Benjamin Sesko slammed into the advertising boards at Old Trafford with a sickening thud, his shin taking the full force of the collision. The 22-year-old striker had been chasing a long ball, shoved by Liverpool’s Ibrahima Konate, when the infamous Old Trafford dip betrayed him. He crashed through a pitch-side microphone and into the hoardings—and the crowd held its breath.
That first-half fall didn't just end his game; it reopened a hidden battle. Sesko had been carrying a nagging shin problem for weeks, a quiet pain he’d managed to push through. Now, with one brutal impact, that old wound roared back to life.
Manager Michael Carrick revealed what happened next: "He's been carrying a bit of a shin problem for some time, and it was when we got pushed into the hoarding and down the dip. So that was it." The star striker didn't emerge for the second half. Amad Diallo replaced him, and Kobbie Mainoo's 77th-minute strike sealed a 3-2 victory over their arch-rivals—a win that punched United's ticket to next season's Champions League.
But the real story isn't the scoreline. It's the ugly, painful truth of what happens when a football player's body finally rebels. Stephen Smith, an injury analytics expert, peeled back the medical curtain: "Shin problems can be generally one to three different things. They are all relatively similar. It is less likely to be something like shin splints." In long-distance runners, he explained, repeated micro-trauma along the front of the shin causes swelling and inflammation.
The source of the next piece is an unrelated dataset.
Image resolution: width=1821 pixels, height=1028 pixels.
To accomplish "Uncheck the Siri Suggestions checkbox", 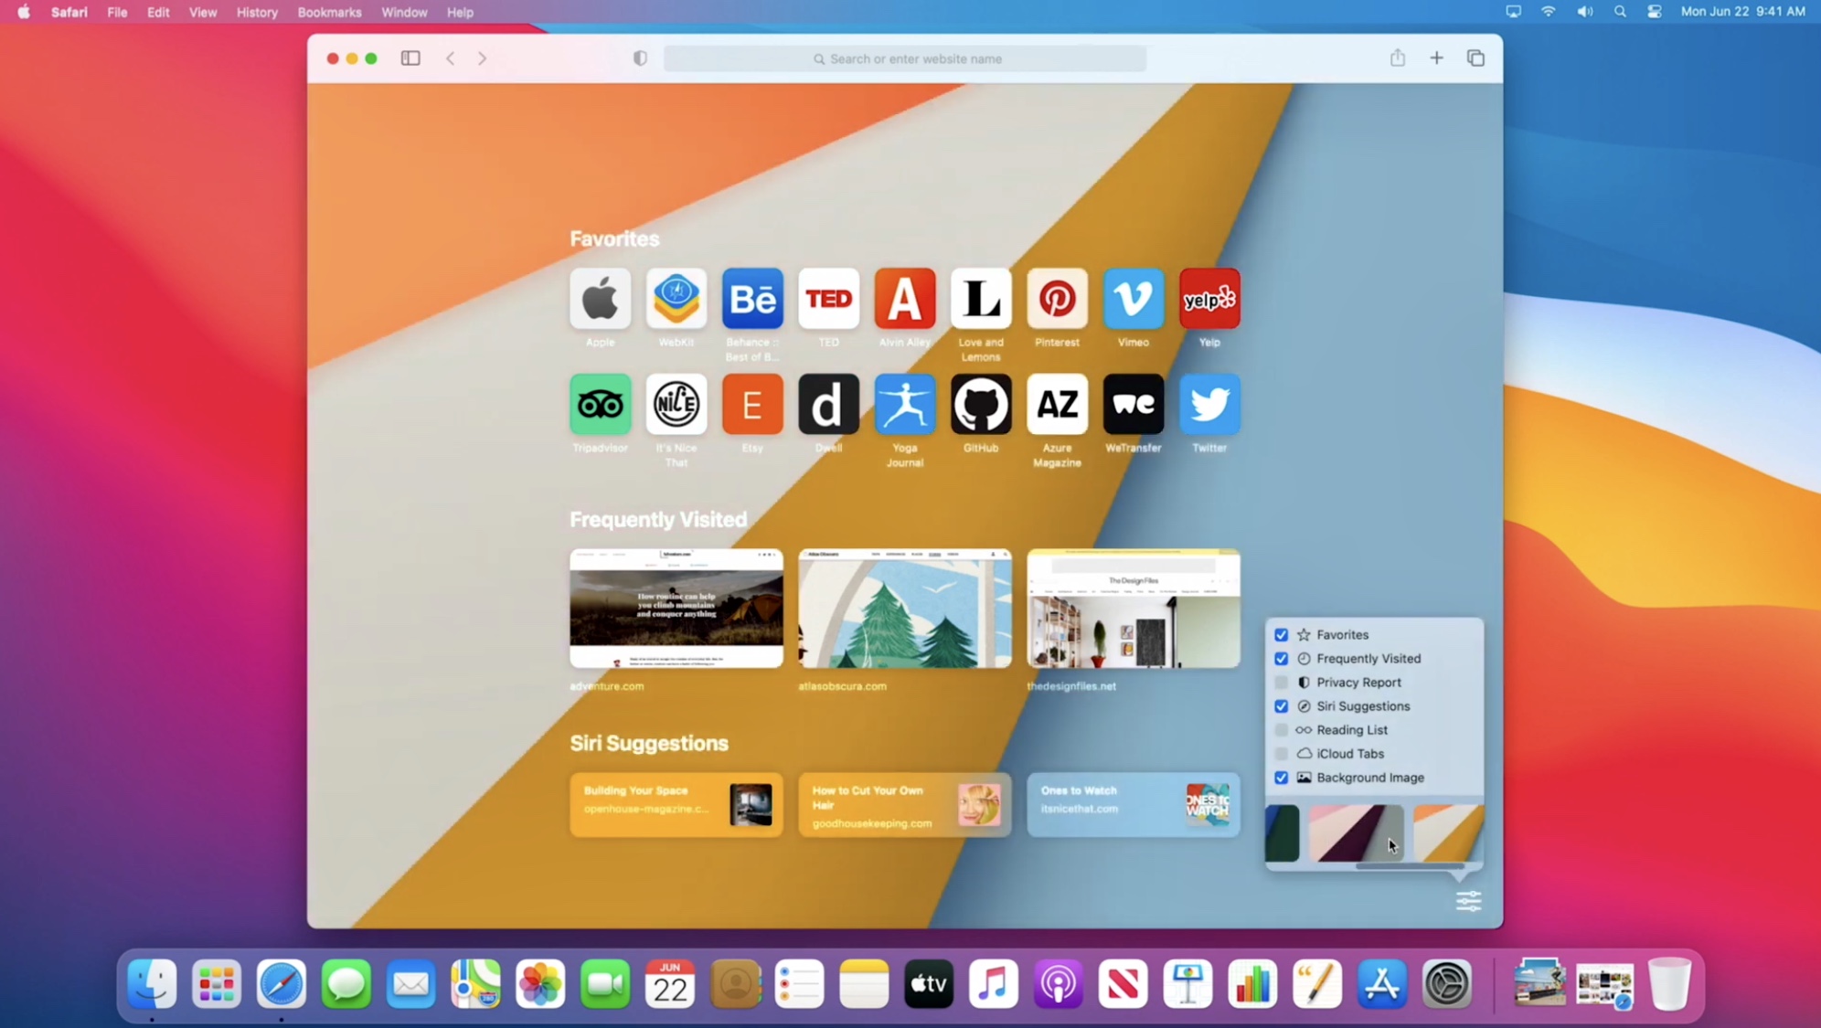I will pyautogui.click(x=1281, y=706).
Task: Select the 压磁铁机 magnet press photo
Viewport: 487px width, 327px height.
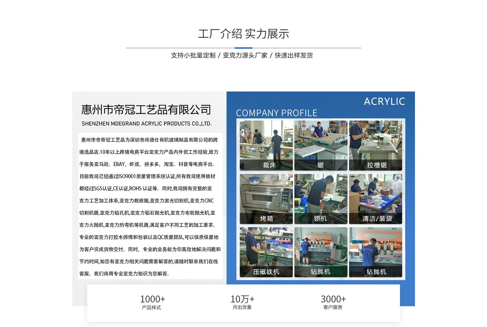Action: click(266, 252)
That wasn't the case here.
"He had a good bang on the shin. Swelling occurs, bruising occurs, then every time you try to run, you are irritating it." Smith described how a kick to the front of the shin can cause significant bone bruising—the weight of the entire leg driving through that spot, igniting fresh pain. "It is likely he had some trauma in that area recently, potentially some bone bruising and as it was healing, he has just got a bang in the same place [against Liverpool] that means it will require some management."
The prognosis, though, offers hope. "If it is trauma-related or bruising-related, it can be painful but it is not a serious injury, not something anyone should be really concerned about. It is just about pain management." The medical team now faces a delicate choice: Is the soreness bad enough to risk more inflammation? Or can the pain be managed well enough to get through a game?
For United, the stakes are clear. Carrick needs a strong finish to secure his job beyond this season, and the next test is a trip to the Stadium of Light to face Sunderland. Sesko, with his 12th goal of the campaign already under his belt, hopes to be available. But his shin will have the final say.